In addition, another contributor to primary surplus came in the shape of government missing its tax refund arrears target, that is, it withheld arrears target, hurting, in turn, business prospects, which already face high levels of cost of doing business.

Very strict emphasis of IMF programme on meeting the fiscal consolidation target – which in the author’s opinion is both in general, and in the specific case of Pakistan, is a fiscal austerity target, given the underlying high pace, and substantial depth of adjustment required in the ongoing extended fund facility (EFF) programme – has continued to be quite a norm in IMF programmes.

OPINION: Growth model and IMF conditionalities — III

The book ‘A thousand cuts: social protection in the age of austerity’ (quoted in earlier parts as well) taking the case in point of West African countries during the time period of 2010-2017 pointed out with regard to the oft-missing of ‘health and other related targets’ as was seen in Pakistan of repeated slippages of health and education related target, during the current EFF programme for instance, as ‘…Table 4.7 shows these targets are frequently unmet in our sample of countries. Of the 313 social spending floors for which we could identify implementation data, only 155 were implemented, about 49.5 percent.’

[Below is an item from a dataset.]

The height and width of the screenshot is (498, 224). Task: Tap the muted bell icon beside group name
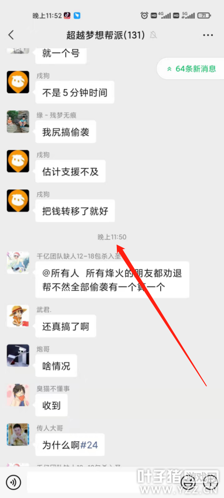[x=153, y=35]
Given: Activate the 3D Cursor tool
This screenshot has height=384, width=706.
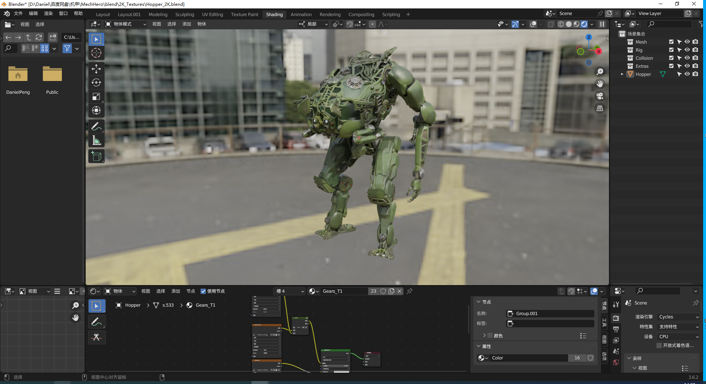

Moreover, with regard to the lopsided emphasis of programme conditionalities relating to fiscal consolidation, hurting, in turn, health spending, the same book pointed out, ‘As Table 4.8 shows, budget balance conditions were consistently adhered to and often were far exceeded, while at the same time social spending floors remained unmet.’

In fact, the same book indicated that authors ran important regression analyses for the time period 1995 to 2017 for 195 countries, including Pakistan. For instance, one regression analysis pointed out: ‘There is a modest negative association between average annual government health spending as a share of GDP and total........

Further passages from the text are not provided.